RAL Tier1 weekly operations castor 26/05/2014

From GridPP Wiki
Jump to: navigation, search

Operations News

  • Planning for the 2.1.14 upgrade is complete. NS upgrade and stage 2 (Stagers) all scheduled.
  • Elastic Search has been through some testing, others encouraged to use it, see Rob for details.
  • Brian continues stress testing a DDN server on preprod.
  • A bug in the ATLAS deletion system has been identified that may have contributed to the deletion problems on their CASTOR instance. However, the key test of running the ATLAS deletion scripts locally at RAL has still not been done and awaits Alastair and Shaun being in the same place.
  • We are experimenting with using pinning to improve tape recalls on Facilties.
  • We continue to decommission, prep for redeploy and deploy disk servers.

Operations Problems

  • Fabric are currently testing a RAID firmware upgrade on a few of the V13 servers as a bug that could explain our issues was reported/fixed. These servers are now in acceptance test.

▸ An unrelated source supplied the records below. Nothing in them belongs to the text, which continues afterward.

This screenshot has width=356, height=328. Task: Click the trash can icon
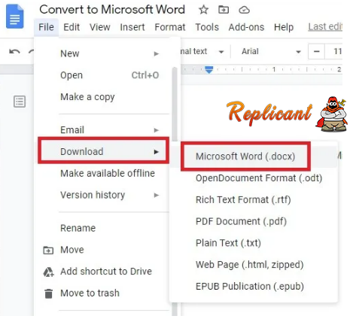tap(48, 293)
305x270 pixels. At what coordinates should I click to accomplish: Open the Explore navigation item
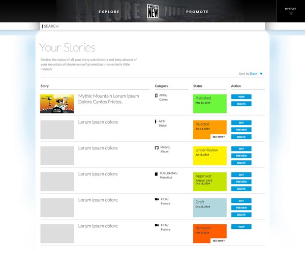[109, 11]
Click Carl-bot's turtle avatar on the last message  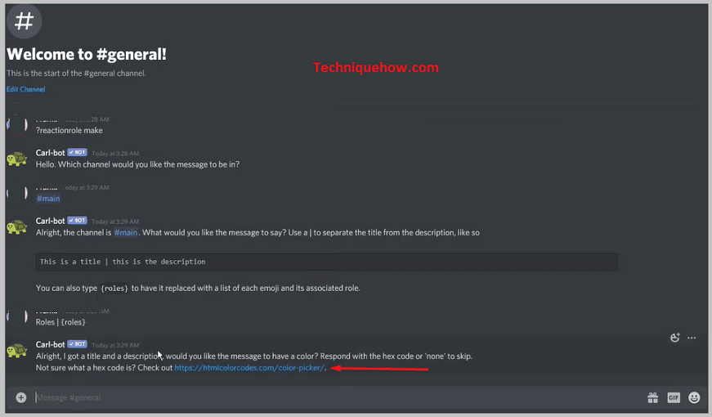[x=17, y=351]
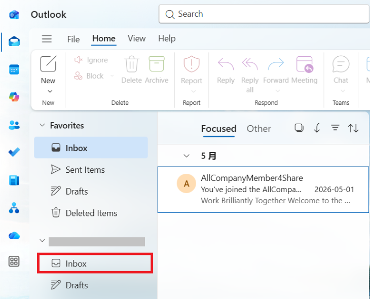Open the Org Explorer icon

coord(14,208)
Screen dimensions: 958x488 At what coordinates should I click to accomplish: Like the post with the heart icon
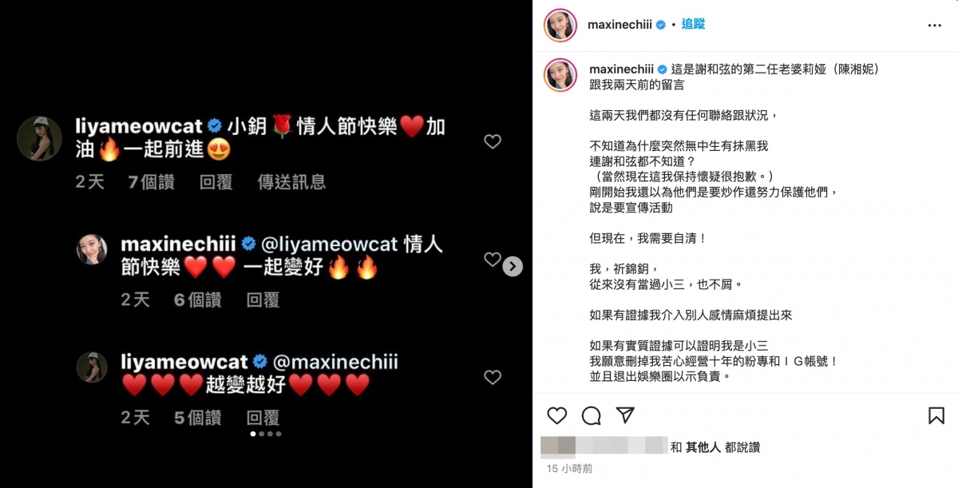pyautogui.click(x=556, y=415)
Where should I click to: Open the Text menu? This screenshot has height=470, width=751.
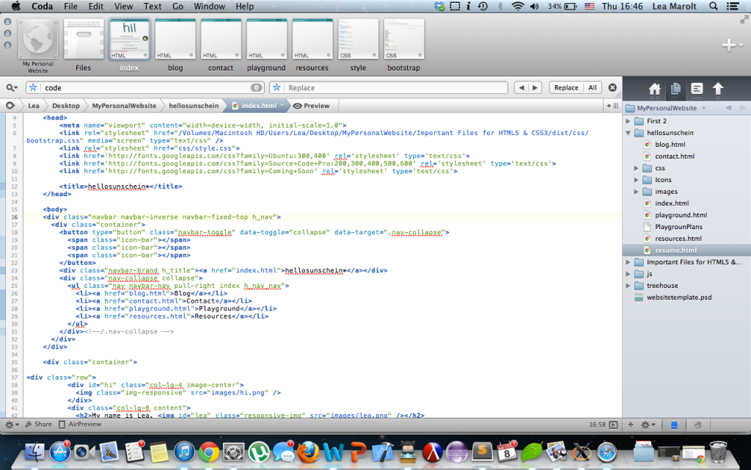pos(153,7)
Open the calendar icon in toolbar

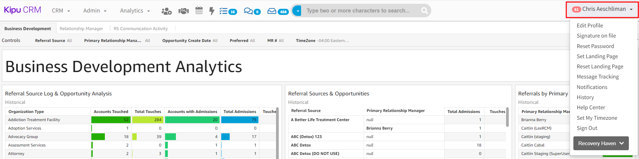pos(199,11)
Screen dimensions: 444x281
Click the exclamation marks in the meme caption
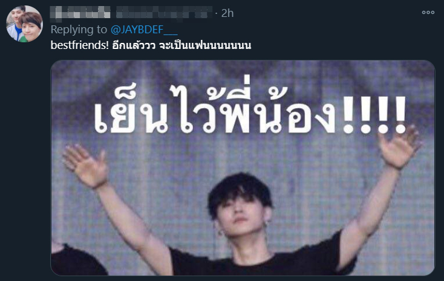pyautogui.click(x=374, y=115)
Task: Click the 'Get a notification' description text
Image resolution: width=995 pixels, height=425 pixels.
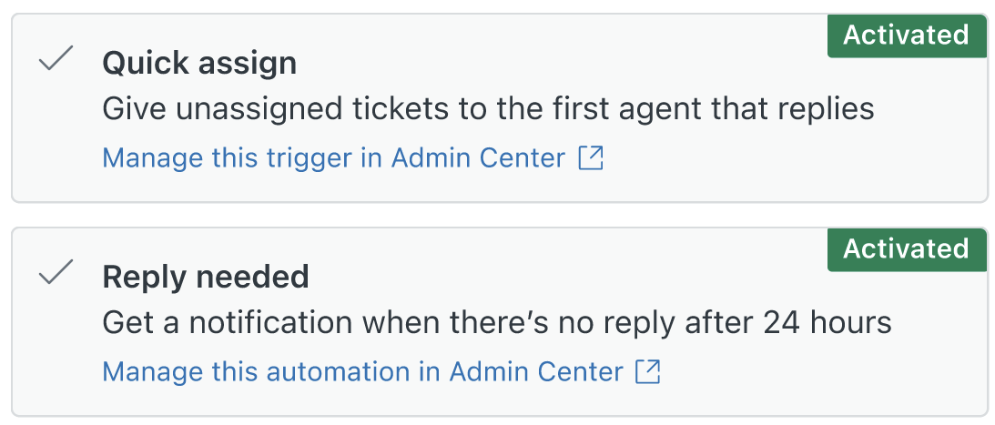Action: (x=497, y=323)
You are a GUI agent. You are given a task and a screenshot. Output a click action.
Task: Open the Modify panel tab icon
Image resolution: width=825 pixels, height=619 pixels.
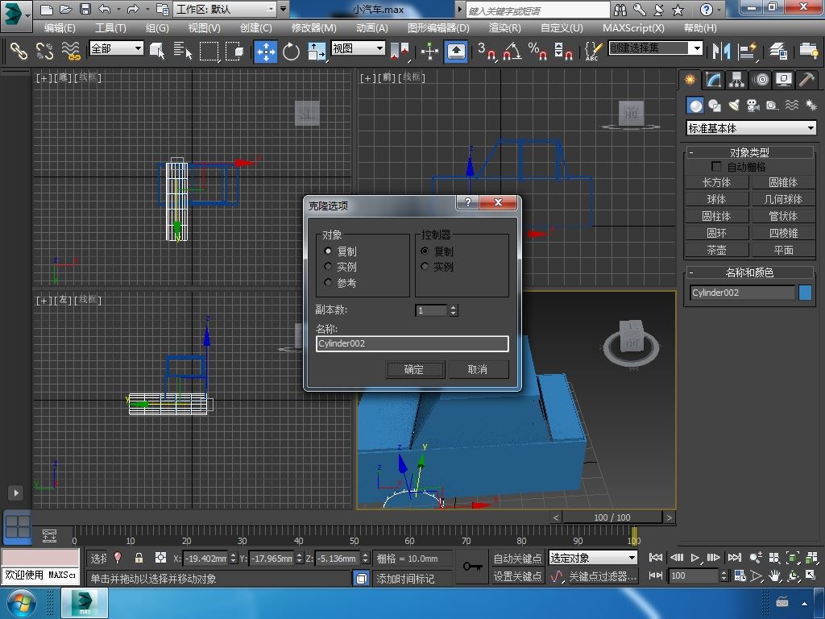click(713, 80)
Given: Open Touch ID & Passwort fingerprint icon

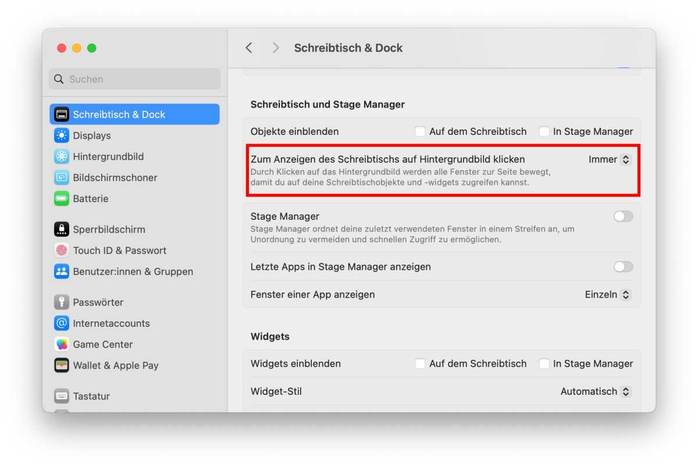Looking at the screenshot, I should [x=62, y=250].
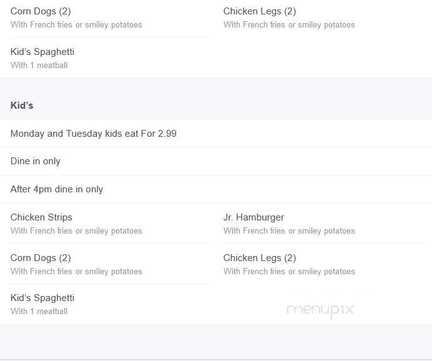Click fries description under lower Chicken Legs

(x=289, y=272)
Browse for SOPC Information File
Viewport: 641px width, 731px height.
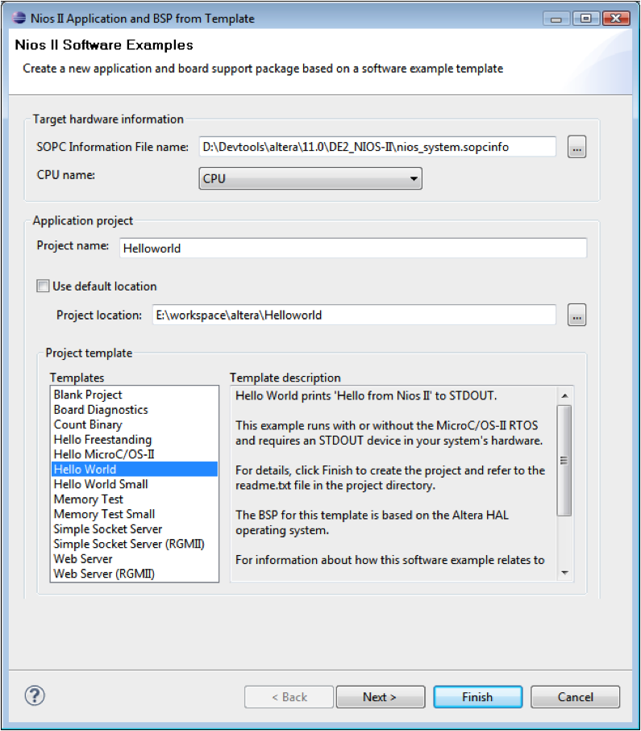pyautogui.click(x=576, y=147)
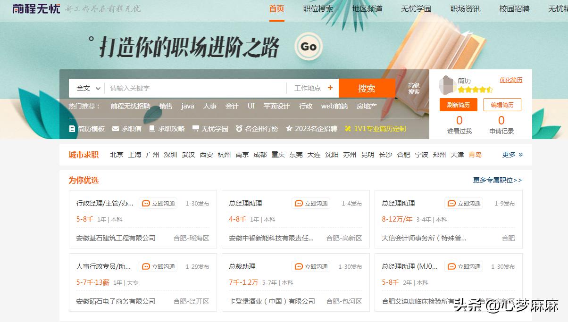
Task: Open the 校园招聘 menu item
Action: 514,8
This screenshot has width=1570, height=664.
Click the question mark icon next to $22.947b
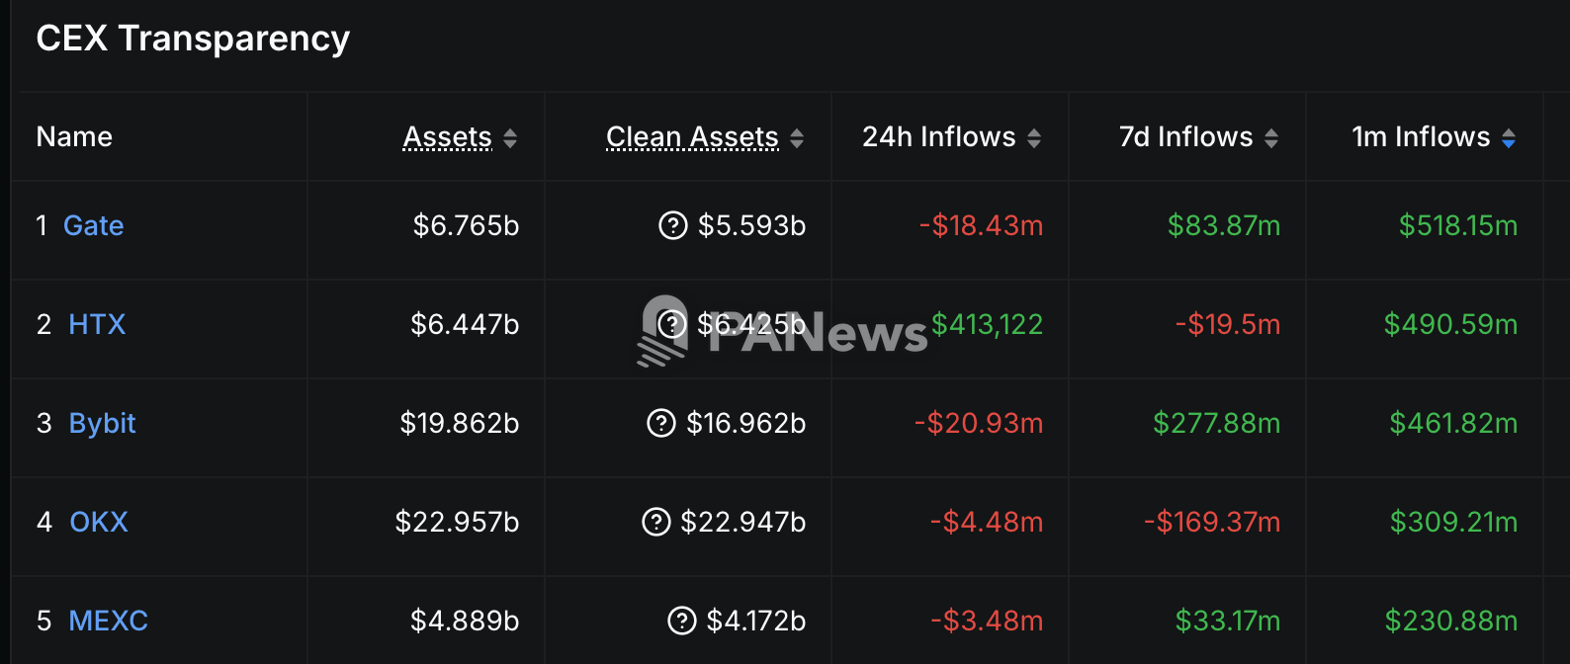coord(655,522)
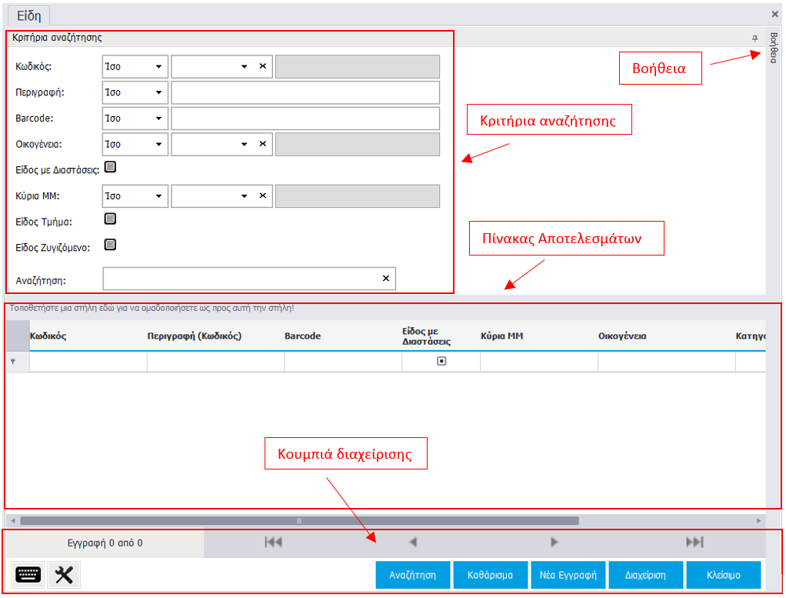Go to next record arrow
This screenshot has height=598, width=786.
555,543
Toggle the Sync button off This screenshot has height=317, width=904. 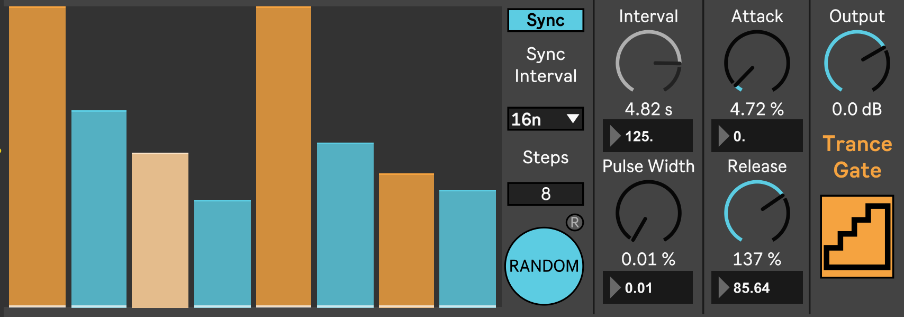(x=545, y=20)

Castor team will only deploy V13 servers to non prod until further notice.

Blocking Issues

  • none

Planned, Scheduled and Cancelled Interventions

  • CASTOR 2.1.14 upgrade for Tier 1. First stage of intervention (NS upgrade) is booked for Tues 10th June, second stage (stagers) in phases over the following weeks.
  • Deployment of 2013 generation disk servers.

Advanced Planning

Tasks

  • Switch from admin machines: lcgccvm02 to lcgcadm05
  • Replace DLF with Elastic Search
    • Pending scheduling.

Interventions

  • CASTOR 2.1.14 Nameserver upgrade for Tier 1 - Tues 10th June
  • CASTOR 2.1.14 stager upgrades for Tier 1 - 17th June CMS / 19th June LHCb / 24th June GEN / 26th June Atlas

Staffing

  • Castor on Call person
    • Matt
  • Staff absence/out of the office:
    • BH Monday 26th
    • Brian off Tues 27th Morning
    • Bruno off Tues 27th
    • Matt off Wed 28th
    • Chris off Friday 30th